Anemia, the lack of oxygen-carrying red blood cells, can cause severe fatigue. Luckily, more of the people suffering from the disorder, namely those undergoing chemotherapy and recovering from bone marrow transplants, are finding help in recombinant erythropoietin therapy. This treatment involves injections or IVs of genetically engineered proteins to stimulate the body’s natural production of red blood cells, thus curing anemia.

Erythropoietin therapy for chemo patients

People who undergo chemotherapy to destroy fast-growing cancer cells often suffer from anemia because the treatment also destroys the cells that give rise to red blood cells. In July 2002, the Food and Drug Administration approved the use of an erythropoietic protein for the treatment of anemia related to chemotherapy.

This protein, Aranesp (darbepoetin alfa), works by promoting the formation of new red blood cells. Already in use to treat patients with anemia related to kidney failure, Aranesp is similar to EPOGEN and Procrit, two drugs currently used to treat anemia in chemotherapy patients. But Aranesp lasts roughly three times longer in the body. While patients may need an injection of EPOGEN or Procrit three times a week, Aranesp is needed just once weekly or every other week. This means fewer visits to the doctor for treatments by chemotherapy patients. Using Aranesp is also less expensive than EPOGEN and Procrit, although most insurers are likely to cover the cost.

Erythropoietin therapy for bone marrow transplants

Erythropoietin therapy is also beginning to show promise for the treatment of anemia in patients who receive donated bone marrow transplants. Bone marrow tissue produces new blood cells, and people receive a transplant of this tissue when their own bone marrow is unable to produce healthy blood cells. Transplant patients often require repeated blood transfusions to maintain healthy levels of hemoglobin, the oxygen-carrying protein in red blood cells. In previous studies, researchers have had limited success using very high, costly doses of erythropoietin therapy to stimulate red blood cell production in these patients. Now a study published in the June 2002 issue of Experimental Hematology shows low doses of erythropoietin therapy are quite successful at boosting and maintaining hemoglobin levels if timed correctly.

Researchers investigated the optimal timing and dosage for erythropoietin therapy in 34 patients who had received a bone marrow transplant. In the first trial, patients began receiving a high dose of erythropoietin daily immediately following the transplant. In the second trial, patients received a lower dose of the treatment three times per week beginning sometime between 2 months and four years following the transplant. Patients in the third trial began receiving a low dose of erythropoietin twice a week 35 days after transplant. If hemoglobin levels were considered insufficient (below 8 g/dL), patients received transfusions. To determine how well the erythropoietin worked, researchers measured the hemoglobin levels of the patients and recorded the number of transfusions required.

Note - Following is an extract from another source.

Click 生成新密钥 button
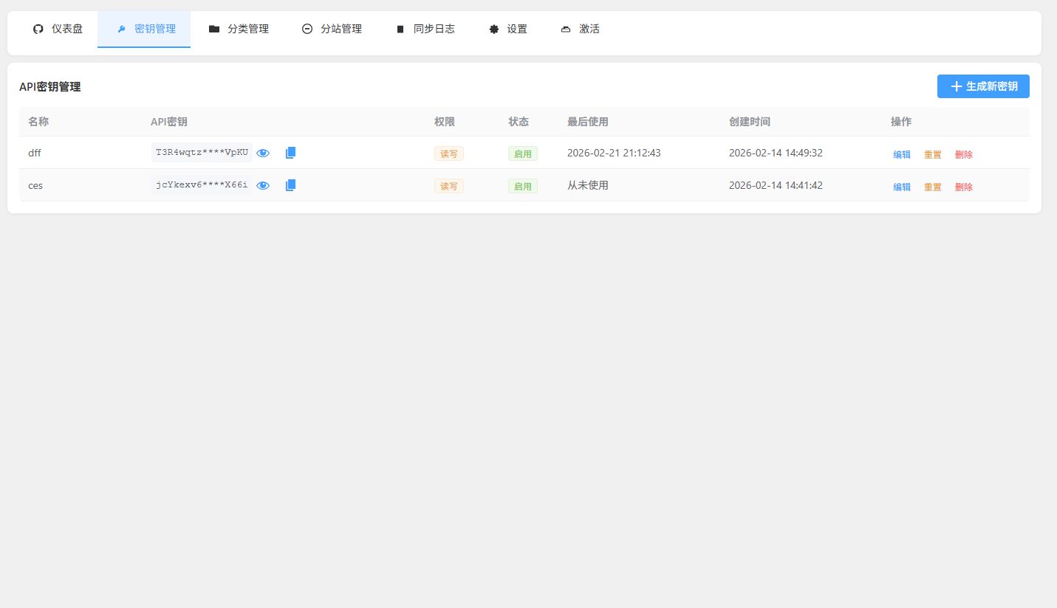 coord(983,86)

The researchers found patients in the first trial benefited little from the treatment compared to control patients who did not receive any treatment. Meanwhile, patients in the second and third trials typically did not need transfusions after just one week of the erythropoietin therapy. On average it took seven weeks for patients in the second trial and only four weeks for patients in the third trial to reach normal hemoglobin levels (12 g/dL).

While this study was small, the results suggest erythropoietin therapy is most successful after 35 days following transplant. The researchers believe this is when the bone marrow has recovered and is able to produce red blood cells. This study sets the stage for a larger, more comprehensive study of the use of erythropoietin therapy in bone marrow transplant patients.